• [Your assignment]: Reproduce each of the records below verbatim, omitting the pictures from your answer.

• [Information supplied]:
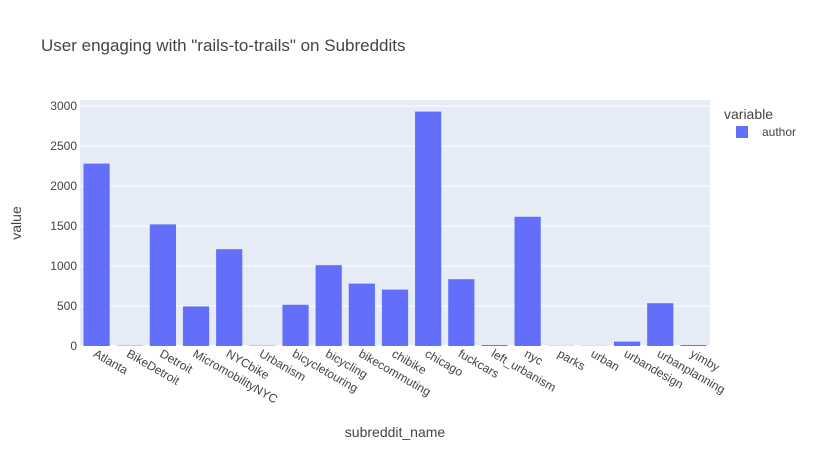 This screenshot has width=820, height=450. What do you see at coordinates (67, 306) in the screenshot?
I see `y-tick-label: 500` at bounding box center [67, 306].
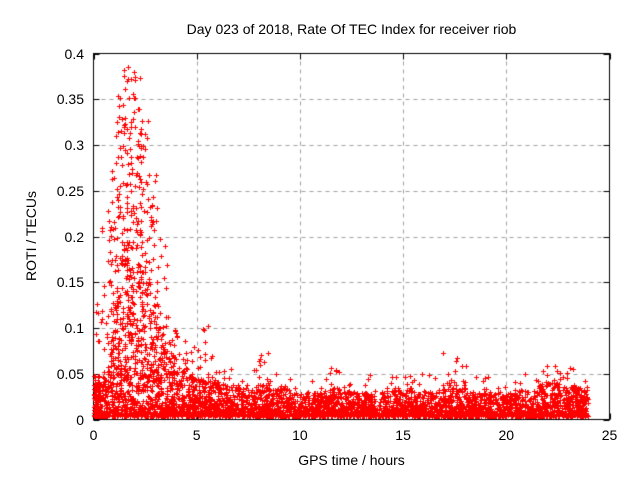 The height and width of the screenshot is (480, 640). What do you see at coordinates (74, 236) in the screenshot?
I see `y-tick-label: 0.2` at bounding box center [74, 236].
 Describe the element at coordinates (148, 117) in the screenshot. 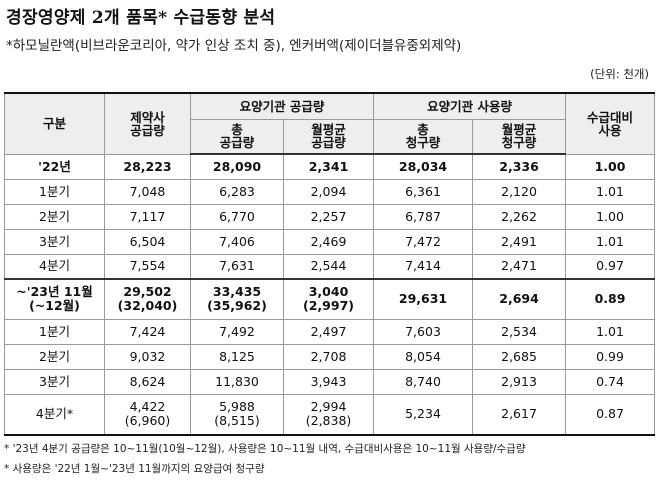

I see `header-manufacturer-supply-line1: 제약사` at that location.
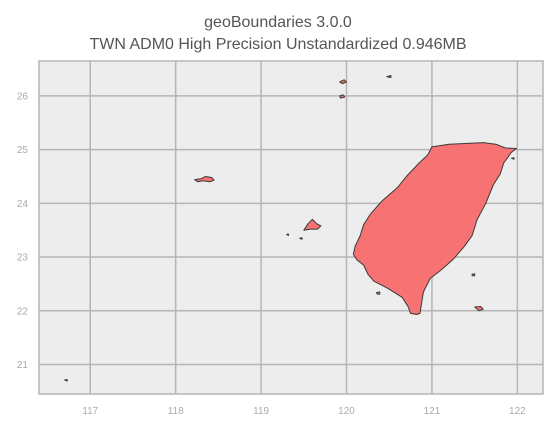  Describe the element at coordinates (23, 204) in the screenshot. I see `y-tick-label: 24` at that location.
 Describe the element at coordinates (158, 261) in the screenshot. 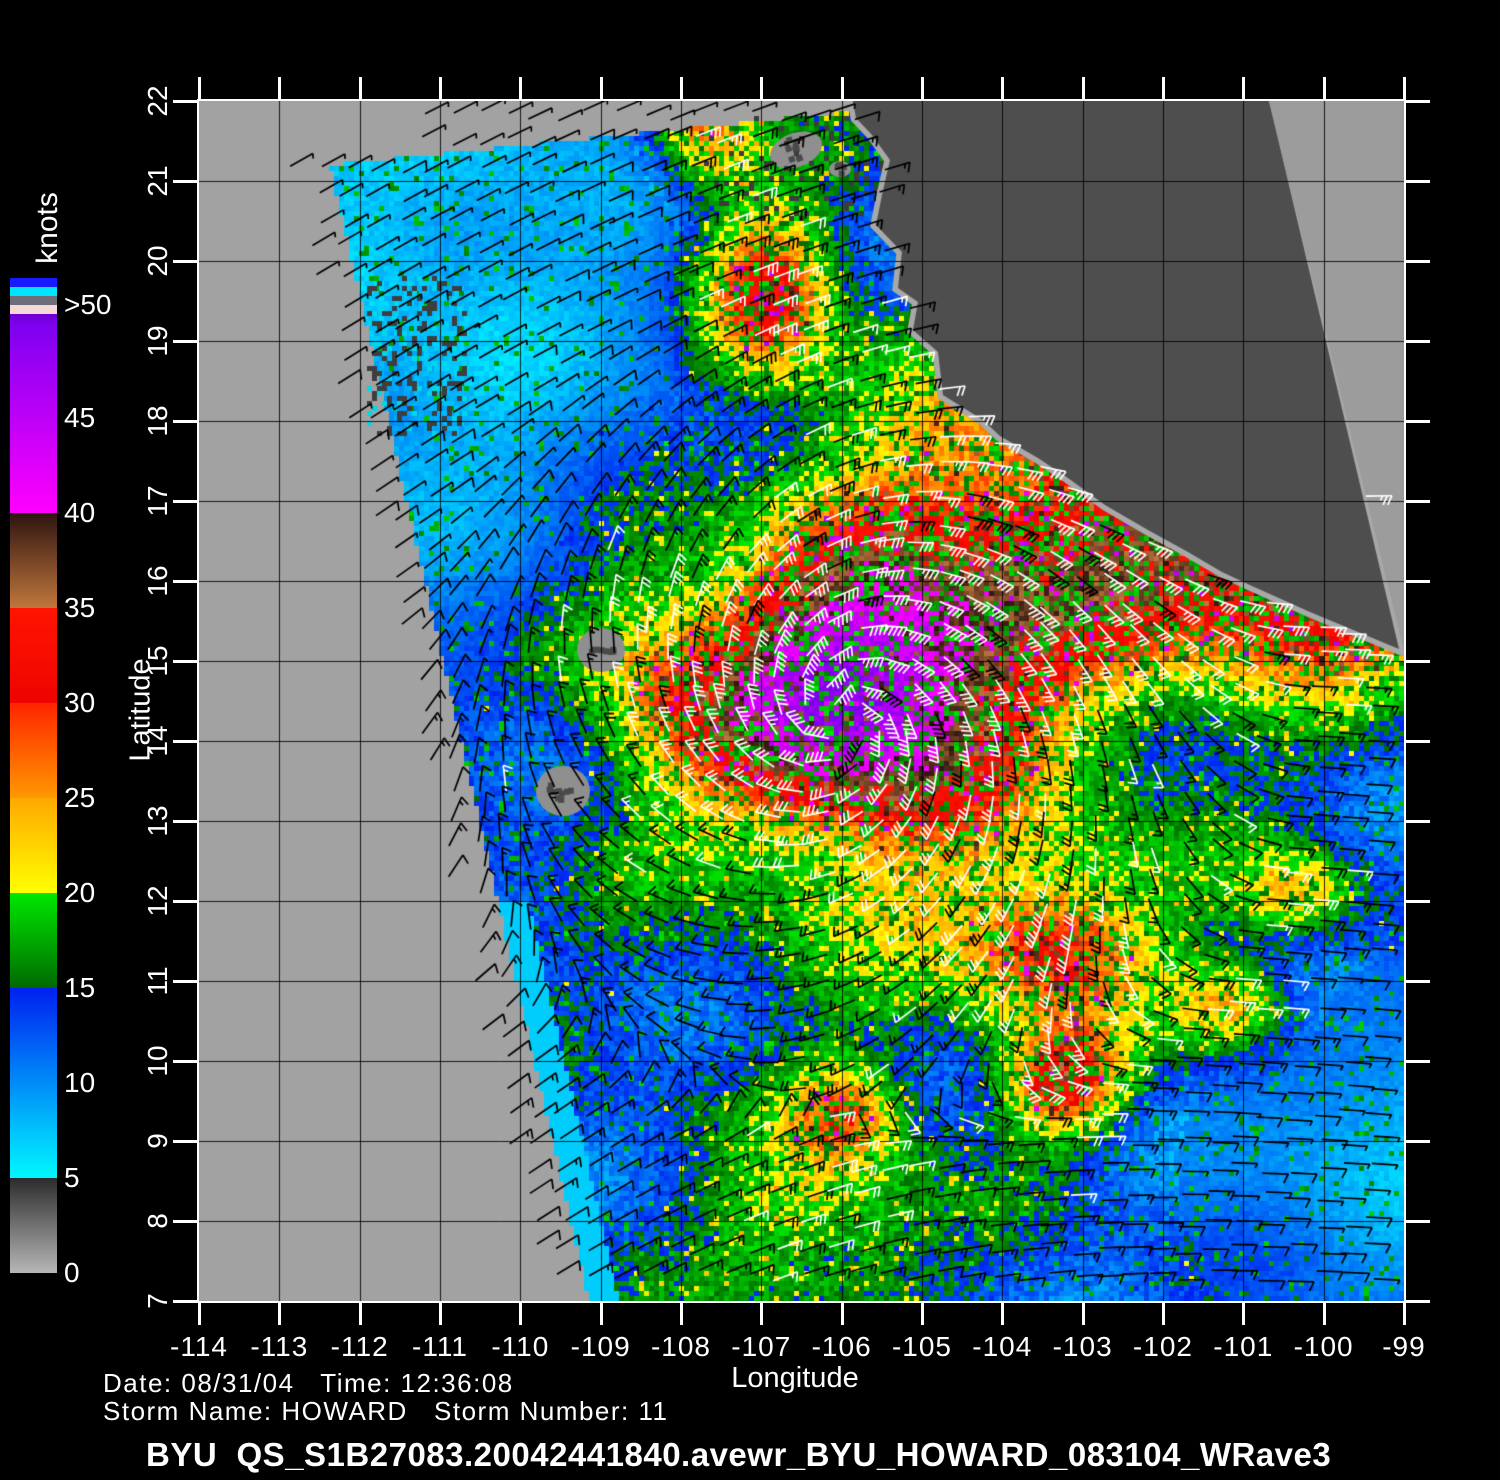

• [Written reply]:
 This screenshot has width=820, height=450. What do you see at coordinates (67, 306) in the screenshot?
I see `y-tick-label: 500` at bounding box center [67, 306].
 The height and width of the screenshot is (480, 640). What do you see at coordinates (74, 236) in the screenshot?
I see `y-tick-label: 0.2` at bounding box center [74, 236].
 Describe the element at coordinates (148, 117) in the screenshot. 

I see `header-manufacturer-supply-line1: 제약사` at that location.
  Describe the element at coordinates (23, 204) in the screenshot. I see `y-tick-label: 24` at that location.
 Describe the element at coordinates (158, 261) in the screenshot. 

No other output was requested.